(GIVEN TASK) Write out the data again from the line with "The image size" through the line with "(x=828, y=232)", requests included, and shift every coordinate in the answers up by 15. Leave the pictures out.
## Begin INPUT DATA
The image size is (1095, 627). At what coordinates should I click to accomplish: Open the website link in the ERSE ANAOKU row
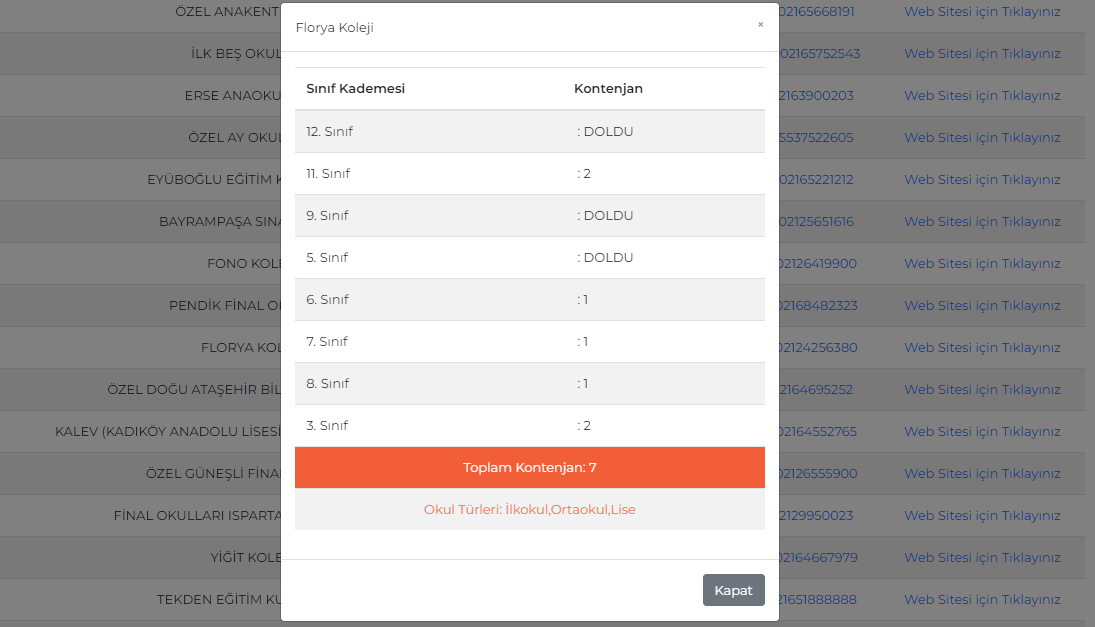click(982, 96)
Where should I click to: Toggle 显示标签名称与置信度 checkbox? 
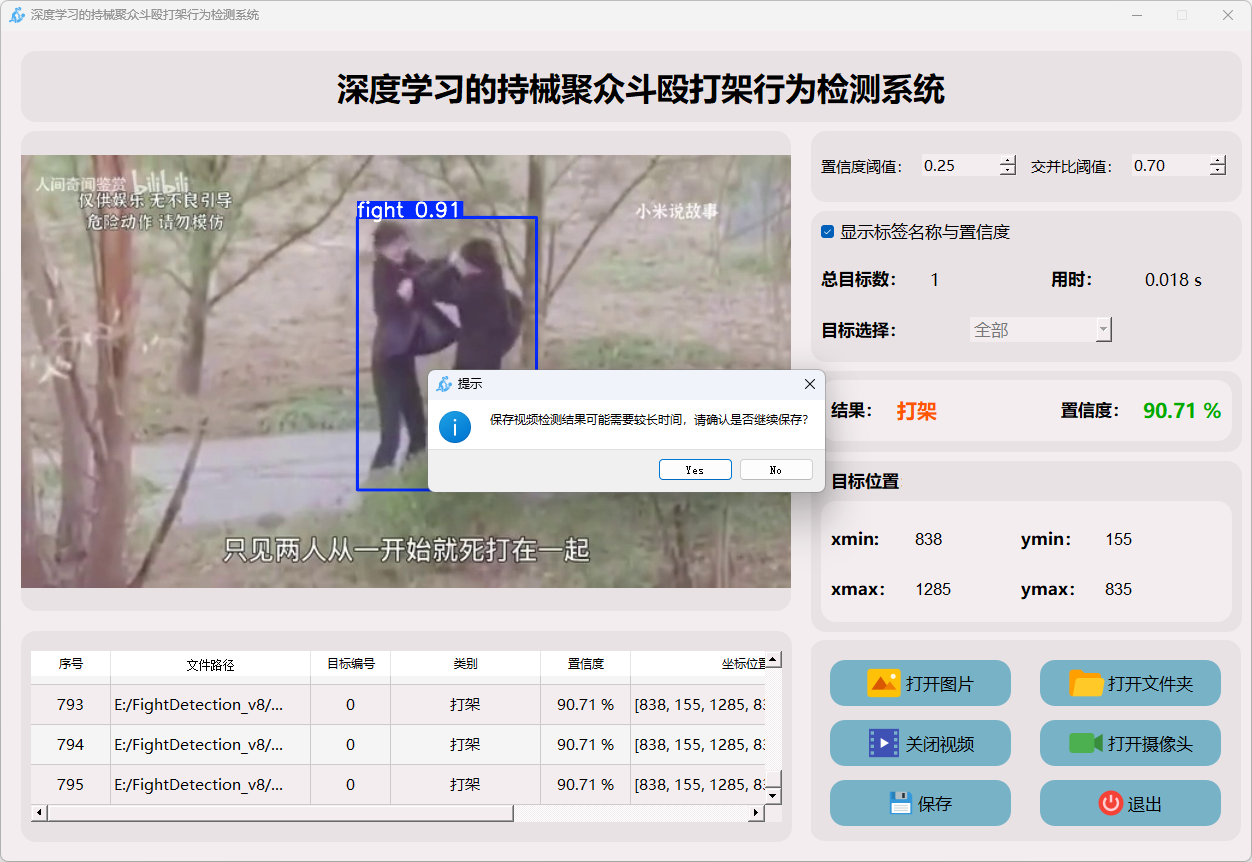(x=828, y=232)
## End INPUT DATA
## Begin INPUT DATA
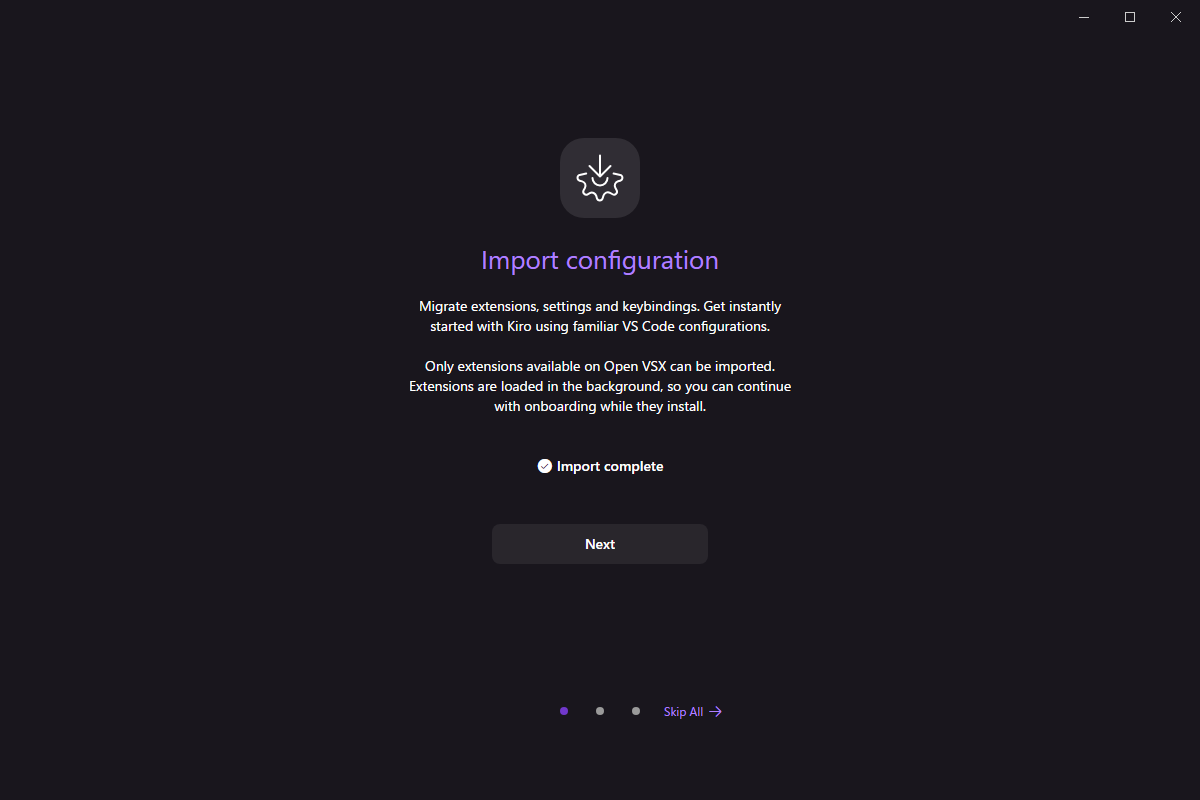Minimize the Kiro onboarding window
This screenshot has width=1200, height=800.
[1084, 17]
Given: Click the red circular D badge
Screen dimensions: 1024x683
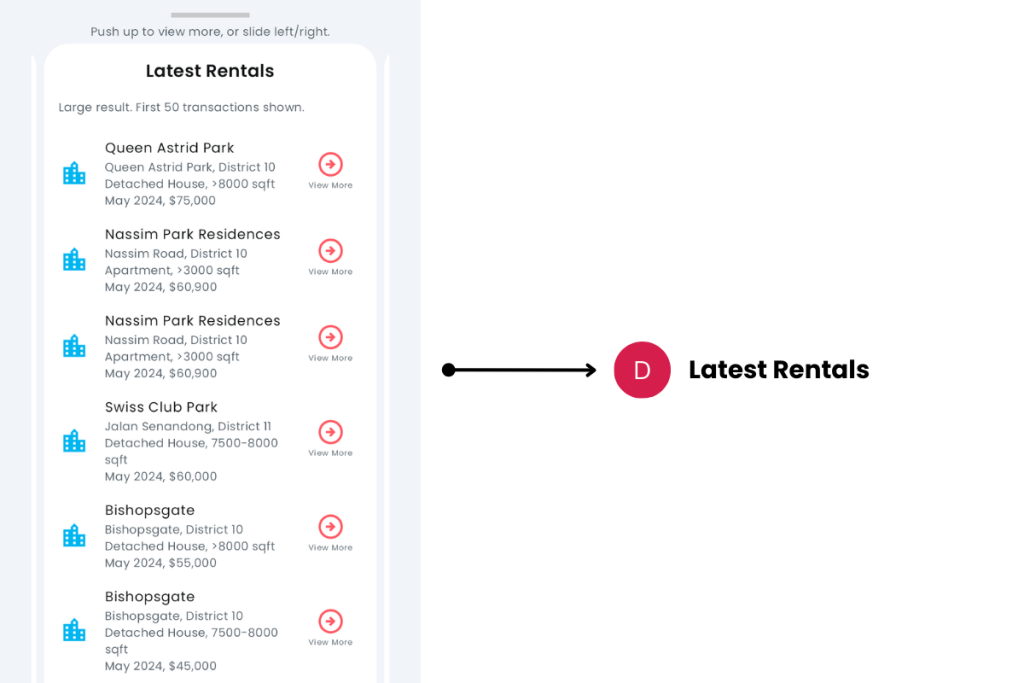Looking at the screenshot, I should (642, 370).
## End INPUT DATA
(WRITTEN ANSWER)
The image size is (1095, 627). At what coordinates should I click to accomplish: Open the website link in the ERSE ANAOKU row
click(997, 111)
Where should I click to: Toggle 显示标签名称与置信度 checkbox? 
(x=843, y=247)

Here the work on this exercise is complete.